Video Essay. Emergency: Donald Trump’s "Touch of Evil"

What traces of _Touch of Evil_ could be behind the declaration of a border emergency declared by Donald Trump, avowed fan of Orson Welles?
Cristina Álvarez López, Adrian Martin

The 30th entry in an on-going series of audiovisual essays by Cristina Álvarez López and Adrian Martin. 

As is well known, Donald Trump is a big fan of Orson Welles’s Citizen Kane (1941). But, as Errol Morris pointed out (having interviewed him for an unfinished TV documentary segment in the early 2000s), Trump tends to read Kane askew: when prompted by Morris to offer Charles Foster Kane some life advice, Trump confidently replied: “Get yourself a different woman.”

Our agitprop audiovisual essay, started on the day of Trump’s recent “declaration of emergency” and concerning the border between Mexico and America, begins from this wild speculation: if Trump, in his announced Welles fandom, has ever seen Touch of Evil (1958), what mangled trace of it could remain embedded in his imagination? 

We are not equating the mindsets of Trump and Welles here. Touch of Evil is a complex film. As many intelligent B-movies (by Samuel Fuller, Phil Karlson, or Joseph H. Lewis) do, Welles began from frankly sensationalist depictions of race, sex, law, and crime. The film features blackly comic, verbal jokes about death and dismemberment; and racist slurs—such as Susan (Janet Leigh) indifferently referring to any Mexican male she encounters as “Pancho”—abound. Welles was unafraid to evoke situations of violation, drug abuse, “wild parties” of every kind—even though, in the fine detail of the plotting, almost all of this is a type of theatre, faked for incriminating show by a network of conniving characters. Some viewers routinely recall the film as being more shocking and graphic than it actually is, always a sure sign of effective cinematic craft.  

Touch of Evil knowingly plays with fire because it deals with transgression and abject confusion on at least three levels simultaneously: geographical (constantly passing back and forth across the Mexican/American border), bodily (not only the frightful specter of drugs and rape, but also a repertoire of corporeal states such as obesity that are rendered in a deliberately grotesque fashion), and ideological (tortuous paradoxes of law and justice, innocence and guilt). Perhaps Welles’s most daring gamble was in investing the unlovely anti-hero that he himself incarnates—the crooked cop Hank Quinlan—with a tragic, Shakespearean aura. No less a critic than André Bazin, in a possibly delirious moment, even found Quinlan to be both “weaker and stronger” than normal citizens, “stronger because directly in touch with the true nature of things, or perhaps one should say, with God.”

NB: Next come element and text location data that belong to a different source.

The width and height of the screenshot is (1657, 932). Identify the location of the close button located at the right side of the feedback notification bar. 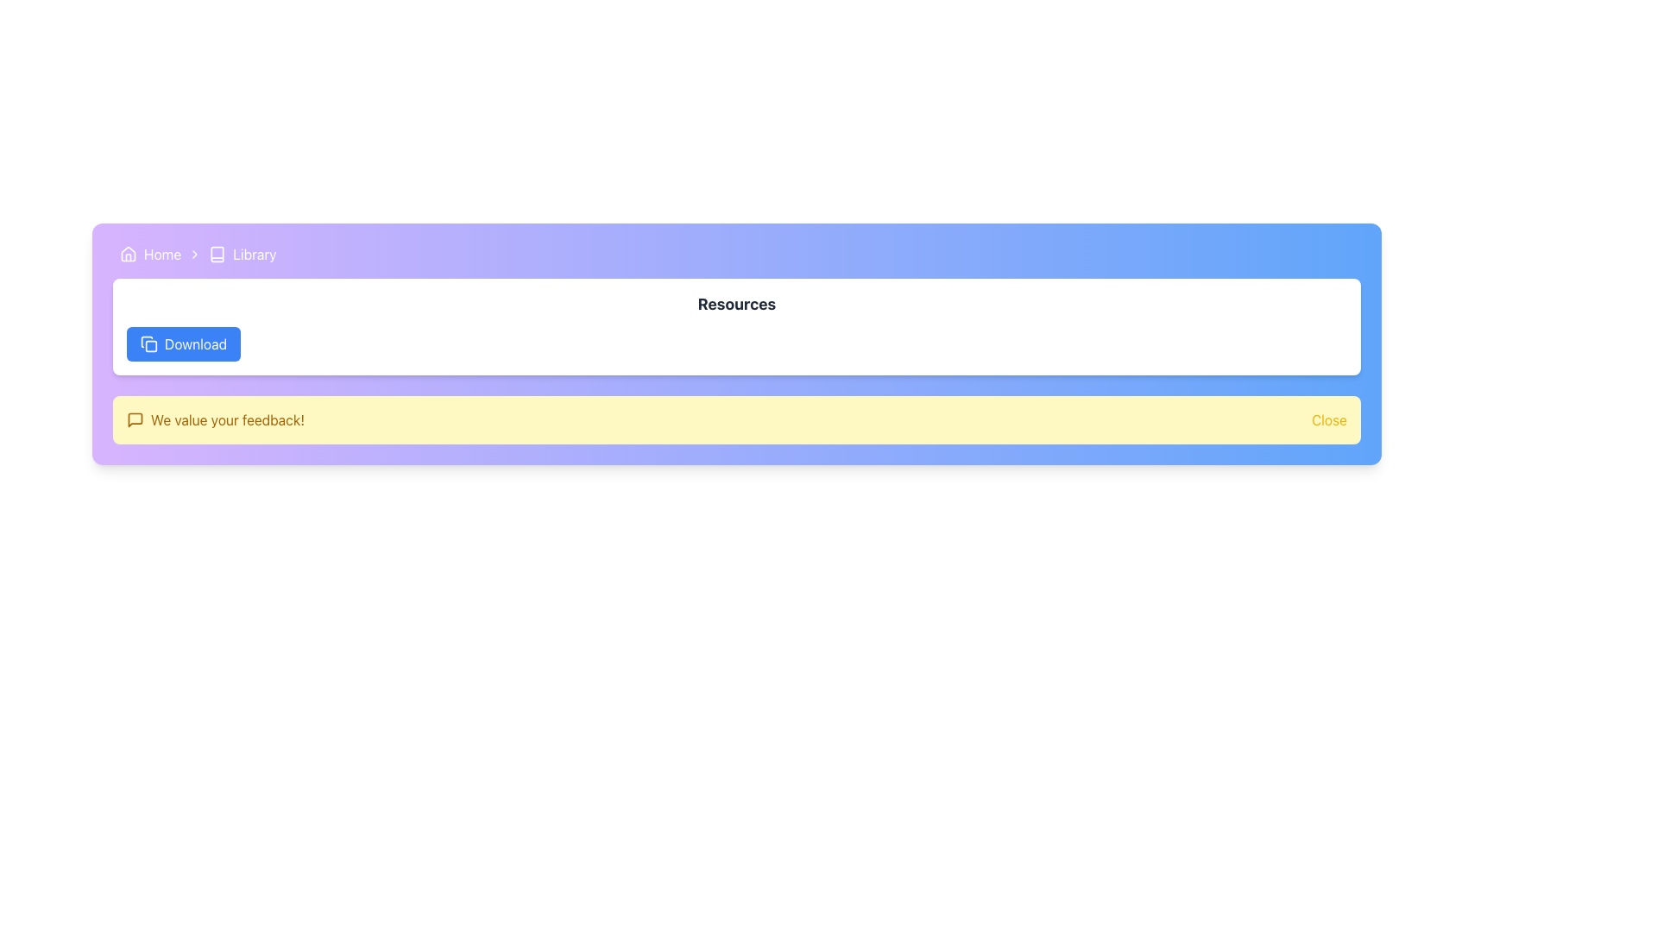
(1328, 419).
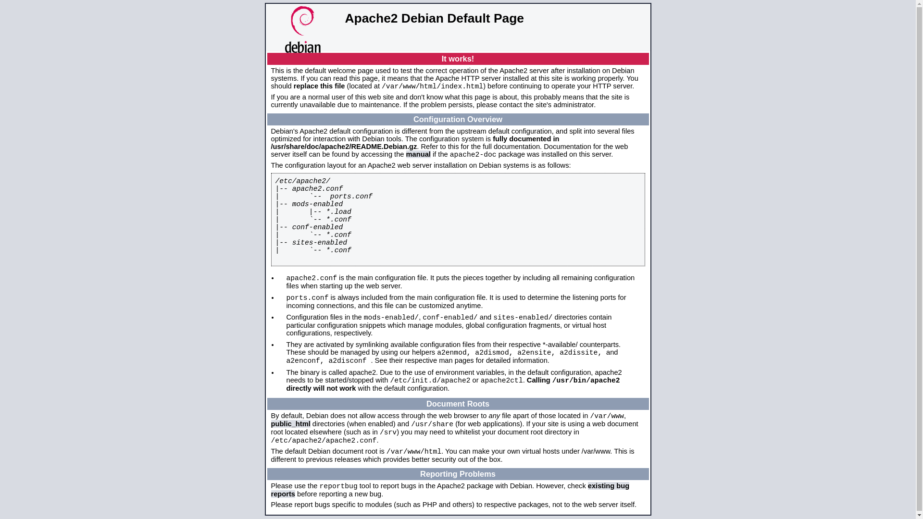 This screenshot has height=519, width=923. I want to click on 'public_html', so click(290, 423).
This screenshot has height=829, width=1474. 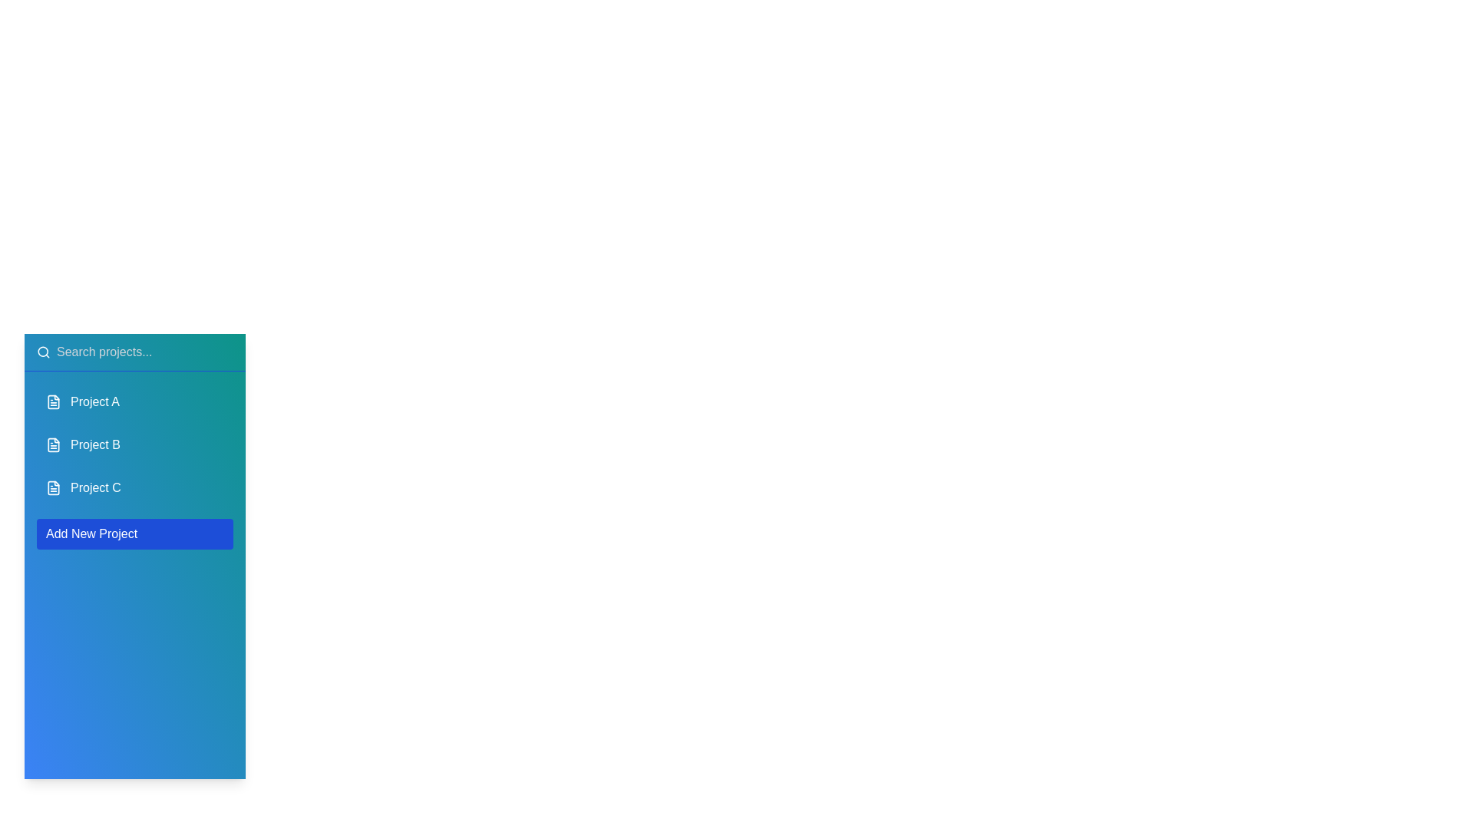 What do you see at coordinates (135, 488) in the screenshot?
I see `the project named Project C` at bounding box center [135, 488].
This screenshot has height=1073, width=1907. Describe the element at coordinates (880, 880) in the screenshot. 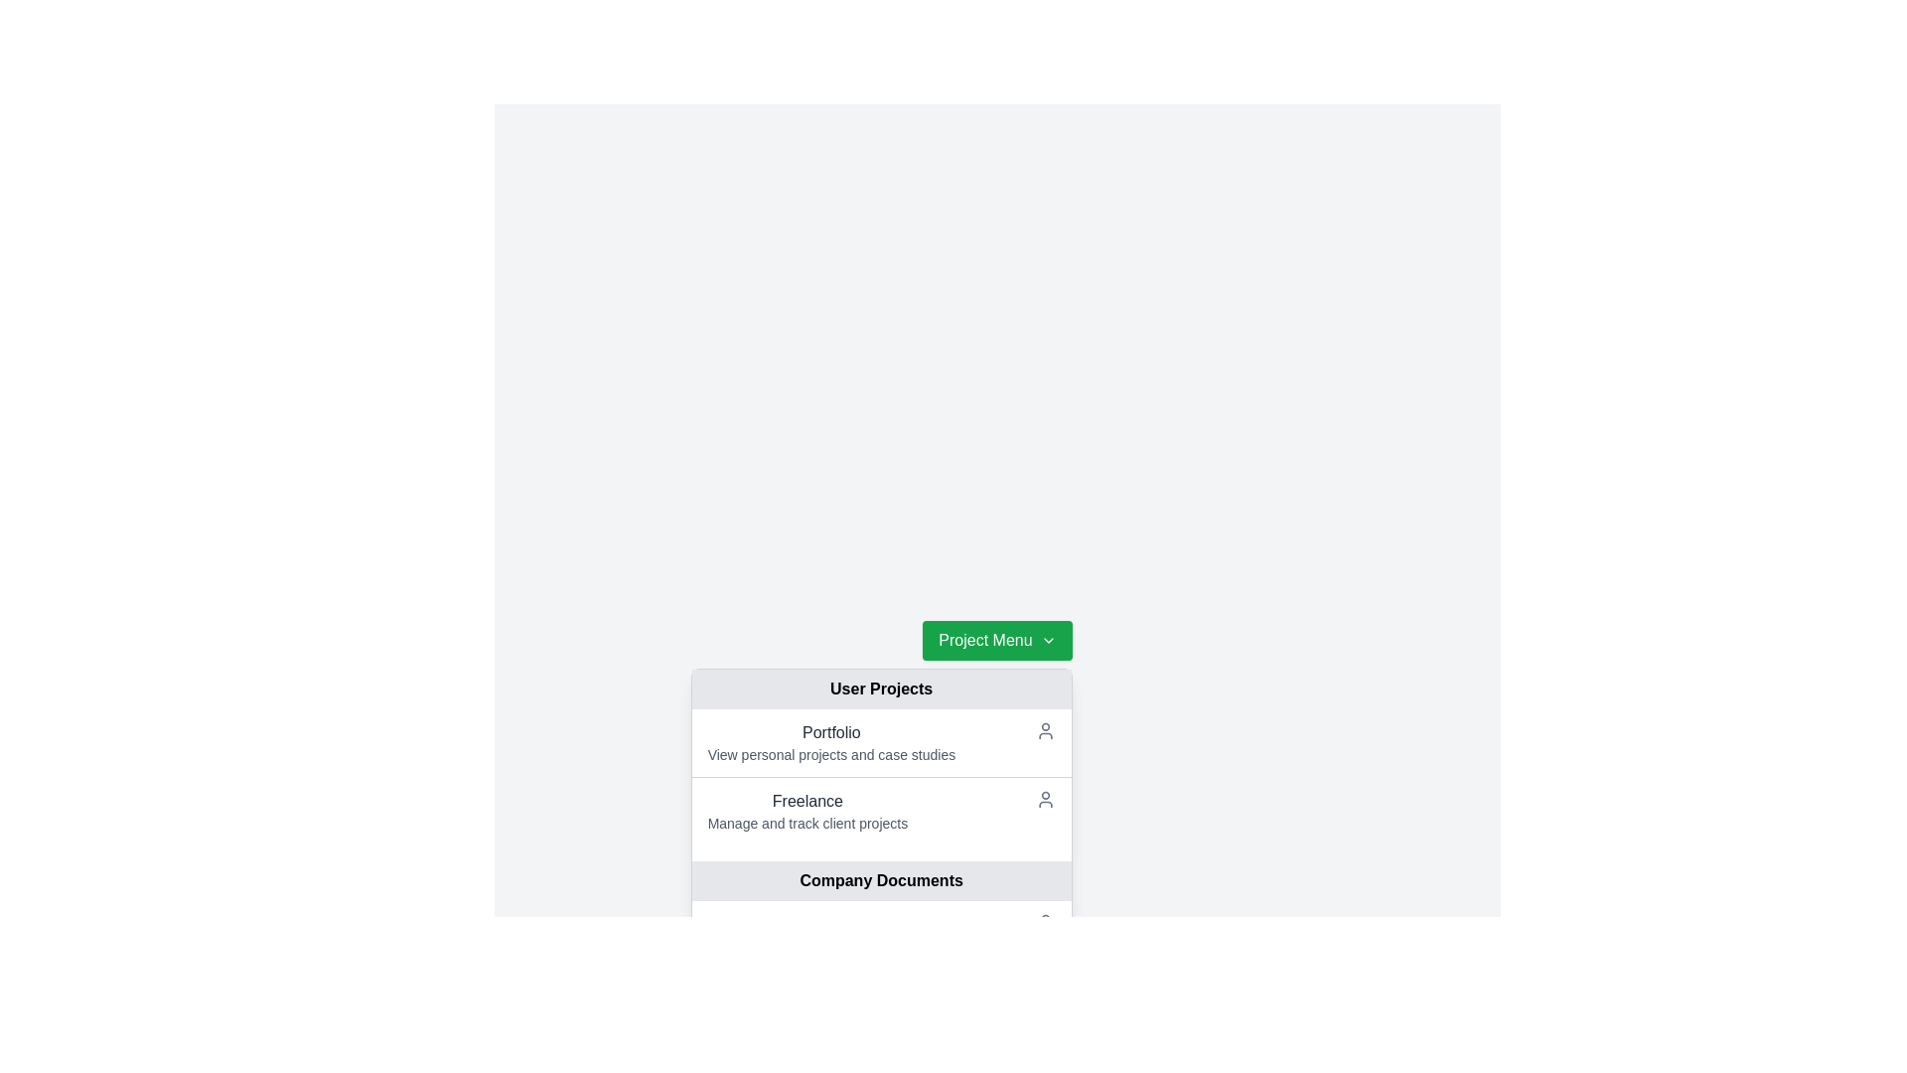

As that example shows, no film, however brilliant, can hope to control all the projections it prompts. Touch of Evil, accessing with a vivid, melodramatic flair the state of hysteria and paranoia known as “border panic,” can imaginably trigger both progressive and reactionary responses. If Trump believes (as he gleefully boasted in his speech) that declaring an emergency for “virtual invasion purposes” is “a great thing to do,” did he have Welles’s spectacular images of “drugs, traffickers, and gangs” lodged somewhere obscurely in his memory? And is Hank Quinlan the fantasy-solution to the problem?